Entries taken from a collection:
+ + + + +
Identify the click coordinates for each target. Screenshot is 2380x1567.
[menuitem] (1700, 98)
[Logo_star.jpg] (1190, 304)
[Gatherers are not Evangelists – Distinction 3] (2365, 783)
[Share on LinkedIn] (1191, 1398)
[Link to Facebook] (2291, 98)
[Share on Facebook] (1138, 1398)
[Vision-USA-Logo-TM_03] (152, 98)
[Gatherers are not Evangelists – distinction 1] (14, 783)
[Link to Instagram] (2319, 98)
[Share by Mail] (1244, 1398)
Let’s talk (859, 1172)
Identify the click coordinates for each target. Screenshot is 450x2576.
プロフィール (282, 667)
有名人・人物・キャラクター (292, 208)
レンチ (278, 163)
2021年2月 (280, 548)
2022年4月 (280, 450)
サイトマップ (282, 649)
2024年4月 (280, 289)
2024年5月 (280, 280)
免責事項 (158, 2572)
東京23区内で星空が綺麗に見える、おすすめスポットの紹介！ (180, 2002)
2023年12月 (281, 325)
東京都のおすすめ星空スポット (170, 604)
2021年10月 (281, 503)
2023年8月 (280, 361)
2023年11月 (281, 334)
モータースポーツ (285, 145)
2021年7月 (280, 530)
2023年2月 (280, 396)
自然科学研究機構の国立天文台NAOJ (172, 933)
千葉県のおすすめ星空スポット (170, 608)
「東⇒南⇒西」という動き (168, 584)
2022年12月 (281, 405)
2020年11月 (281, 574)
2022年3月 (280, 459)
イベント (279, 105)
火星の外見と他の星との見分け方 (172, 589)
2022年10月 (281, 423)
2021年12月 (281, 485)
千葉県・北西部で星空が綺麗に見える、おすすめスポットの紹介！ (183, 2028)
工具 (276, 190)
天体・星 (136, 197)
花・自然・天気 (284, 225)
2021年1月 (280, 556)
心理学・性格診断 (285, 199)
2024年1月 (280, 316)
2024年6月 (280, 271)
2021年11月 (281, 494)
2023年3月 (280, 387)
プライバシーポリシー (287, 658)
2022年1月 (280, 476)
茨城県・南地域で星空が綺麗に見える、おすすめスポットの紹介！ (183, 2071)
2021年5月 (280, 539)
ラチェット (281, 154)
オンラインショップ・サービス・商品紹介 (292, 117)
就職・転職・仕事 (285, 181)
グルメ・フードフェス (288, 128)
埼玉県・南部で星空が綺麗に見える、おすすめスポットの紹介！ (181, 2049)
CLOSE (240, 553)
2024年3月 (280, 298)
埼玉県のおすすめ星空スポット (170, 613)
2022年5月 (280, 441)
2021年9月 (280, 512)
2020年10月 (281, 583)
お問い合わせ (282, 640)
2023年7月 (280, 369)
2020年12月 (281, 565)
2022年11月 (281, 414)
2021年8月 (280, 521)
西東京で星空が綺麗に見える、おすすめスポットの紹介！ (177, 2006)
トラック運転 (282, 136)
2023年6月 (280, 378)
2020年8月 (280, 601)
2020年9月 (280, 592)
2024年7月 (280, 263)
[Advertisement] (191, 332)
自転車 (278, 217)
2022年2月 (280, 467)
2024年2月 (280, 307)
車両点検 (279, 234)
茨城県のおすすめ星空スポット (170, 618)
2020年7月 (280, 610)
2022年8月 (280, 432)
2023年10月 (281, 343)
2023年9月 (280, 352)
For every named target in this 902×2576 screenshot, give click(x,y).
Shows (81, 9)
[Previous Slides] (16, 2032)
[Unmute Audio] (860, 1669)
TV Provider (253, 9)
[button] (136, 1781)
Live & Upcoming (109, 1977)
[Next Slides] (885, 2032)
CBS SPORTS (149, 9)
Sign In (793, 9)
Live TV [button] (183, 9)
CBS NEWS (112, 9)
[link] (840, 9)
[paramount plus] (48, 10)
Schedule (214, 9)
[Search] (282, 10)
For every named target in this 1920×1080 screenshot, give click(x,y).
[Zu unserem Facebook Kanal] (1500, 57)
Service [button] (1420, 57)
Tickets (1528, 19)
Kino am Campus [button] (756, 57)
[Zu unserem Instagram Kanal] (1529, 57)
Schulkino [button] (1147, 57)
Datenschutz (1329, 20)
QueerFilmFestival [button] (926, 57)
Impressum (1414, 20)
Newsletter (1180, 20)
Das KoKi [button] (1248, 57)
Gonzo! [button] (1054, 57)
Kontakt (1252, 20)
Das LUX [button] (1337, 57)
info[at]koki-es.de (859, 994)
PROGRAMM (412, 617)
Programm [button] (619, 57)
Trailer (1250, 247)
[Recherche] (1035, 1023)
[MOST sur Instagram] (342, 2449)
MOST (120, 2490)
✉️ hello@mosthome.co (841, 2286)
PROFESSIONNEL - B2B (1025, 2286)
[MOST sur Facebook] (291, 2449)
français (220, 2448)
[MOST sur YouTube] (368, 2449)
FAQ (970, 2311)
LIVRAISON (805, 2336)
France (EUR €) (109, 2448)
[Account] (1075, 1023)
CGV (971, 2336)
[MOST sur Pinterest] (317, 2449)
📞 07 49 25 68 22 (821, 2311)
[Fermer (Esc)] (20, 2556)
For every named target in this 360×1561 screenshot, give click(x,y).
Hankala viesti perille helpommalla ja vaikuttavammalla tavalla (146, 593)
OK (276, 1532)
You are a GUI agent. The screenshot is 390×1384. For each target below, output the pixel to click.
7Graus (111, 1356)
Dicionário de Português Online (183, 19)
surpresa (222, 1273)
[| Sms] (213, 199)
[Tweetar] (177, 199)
+ + + + +
**ABOUT THIS EXERCISE**
Each line above is to be restated exactly.

**SOLVED EXERCISE**
Identify the click coordinates for each target. Screenshot is 2380x1567.
[menuitem] (1700, 98)
[Logo_star.jpg] (1190, 304)
[Gatherers are not Evangelists – Distinction 3] (2365, 783)
[Share on LinkedIn] (1191, 1398)
[Link to Facebook] (2291, 98)
[Share on Facebook] (1138, 1398)
[Vision-USA-Logo-TM_03] (152, 98)
[Gatherers are not Evangelists – distinction 1] (14, 783)
[Link to Instagram] (2319, 98)
[Share by Mail] (1244, 1398)
Let’s talk (859, 1172)
Identify the click coordinates for each target. Screenshot is 450x2576.
プロフィール (282, 667)
有名人・人物・キャラクター (292, 208)
レンチ (278, 163)
2021年2月 (280, 548)
2022年4月 (280, 450)
サイトマップ (282, 649)
2024年4月 (280, 289)
2024年5月 (280, 280)
免責事項 (158, 2572)
東京23区内で星空が綺麗に見える、おすすめスポットの紹介！ (180, 2002)
2023年12月 (281, 325)
東京都のおすすめ星空スポット (170, 604)
2021年10月 (281, 503)
2023年8月 (280, 361)
2023年11月 (281, 334)
モータースポーツ (285, 145)
2021年7月 (280, 530)
2023年2月 (280, 396)
自然科学研究機構の国立天文台NAOJ (172, 933)
千葉県のおすすめ星空スポット (170, 608)
「東⇒南⇒西」という動き (168, 584)
2022年12月 (281, 405)
2020年11月 (281, 574)
2022年3月 (280, 459)
イベント (279, 105)
火星の外見と他の星との見分け方 (172, 589)
2022年10月 (281, 423)
2021年12月 (281, 485)
千葉県・北西部で星空が綺麗に見える、おすすめスポットの紹介！ (183, 2028)
工具 (276, 190)
天体・星 (136, 197)
花・自然・天気 (284, 225)
2021年1月 (280, 556)
心理学・性格診断 (285, 199)
2024年1月 (280, 316)
2024年6月 (280, 271)
2021年11月 (281, 494)
2023年3月 (280, 387)
プライバシーポリシー (287, 658)
2022年1月 (280, 476)
茨城県・南地域で星空が綺麗に見える、おすすめスポットの紹介！ (183, 2071)
2021年5月 (280, 539)
ラチェット (281, 154)
オンラインショップ・サービス・商品紹介 (292, 117)
就職・転職・仕事 (285, 181)
グルメ・フードフェス (288, 128)
埼玉県・南部で星空が綺麗に見える、おすすめスポットの紹介！ (181, 2049)
CLOSE (240, 553)
2024年3月 (280, 298)
埼玉県のおすすめ星空スポット (170, 613)
2022年5月 (280, 441)
2021年9月 (280, 512)
2020年10月 (281, 583)
お問い合わせ (282, 640)
2023年7月 (280, 369)
2020年12月 (281, 565)
2022年11月 (281, 414)
2021年8月 (280, 521)
西東京で星空が綺麗に見える、おすすめスポットの紹介！ (177, 2006)
トラック運転 (282, 136)
2023年6月 (280, 378)
2020年8月 (280, 601)
2020年9月 (280, 592)
2024年7月 (280, 263)
[Advertisement] (191, 332)
自転車 (278, 217)
2022年2月 (280, 467)
2024年2月 (280, 307)
車両点検 (279, 234)
茨城県のおすすめ星空スポット (170, 618)
2020年7月 (280, 610)
2022年8月 (280, 432)
2023年10月 (281, 343)
2023年9月 (280, 352)
For every named target in this 902×2576 screenshot, give click(x,y).
Shows (81, 9)
[Previous Slides] (16, 2032)
[Unmute Audio] (860, 1669)
TV Provider (253, 9)
[button] (136, 1781)
Live & Upcoming (109, 1977)
[Next Slides] (885, 2032)
CBS SPORTS (149, 9)
Sign In (793, 9)
Live TV [button] (183, 9)
CBS NEWS (112, 9)
[link] (840, 9)
[paramount plus] (48, 10)
Schedule (214, 9)
[Search] (282, 10)
For every named target in this 1920×1080 screenshot, give click(x,y).
[Zu unserem Facebook Kanal] (1500, 57)
Service [button] (1420, 57)
Tickets (1528, 19)
Kino am Campus [button] (756, 57)
[Zu unserem Instagram Kanal] (1529, 57)
Schulkino [button] (1147, 57)
Datenschutz (1329, 20)
QueerFilmFestival [button] (926, 57)
Impressum (1414, 20)
Newsletter (1180, 20)
Das KoKi [button] (1248, 57)
Gonzo! [button] (1054, 57)
Kontakt (1252, 20)
Das LUX [button] (1337, 57)
info[at]koki-es.de (859, 994)
PROGRAMM (412, 617)
Programm [button] (619, 57)
Trailer (1250, 247)
[Recherche] (1035, 1023)
[MOST sur Instagram] (342, 2449)
MOST (120, 2490)
✉️ hello@mosthome.co (841, 2286)
PROFESSIONNEL - B2B (1025, 2286)
[MOST sur Facebook] (291, 2449)
français (220, 2448)
[MOST sur YouTube] (368, 2449)
FAQ (970, 2311)
LIVRAISON (805, 2336)
France (EUR €) (109, 2448)
[Account] (1075, 1023)
CGV (971, 2336)
[MOST sur Pinterest] (317, 2449)
📞 07 49 25 68 22 (821, 2311)
[Fermer (Esc)] (20, 2556)
For every named target in this 360×1561 screenshot, give click(x,y).
Hankala viesti perille helpommalla ja vaikuttavammalla tavalla (146, 593)
OK (276, 1532)
You are a GUI agent. The screenshot is 390×1384. For each target below, output the pixel to click.
7Graus (111, 1356)
Dicionário de Português Online (183, 19)
surpresa (222, 1273)
[| Sms] (213, 199)
[Tweetar] (177, 199)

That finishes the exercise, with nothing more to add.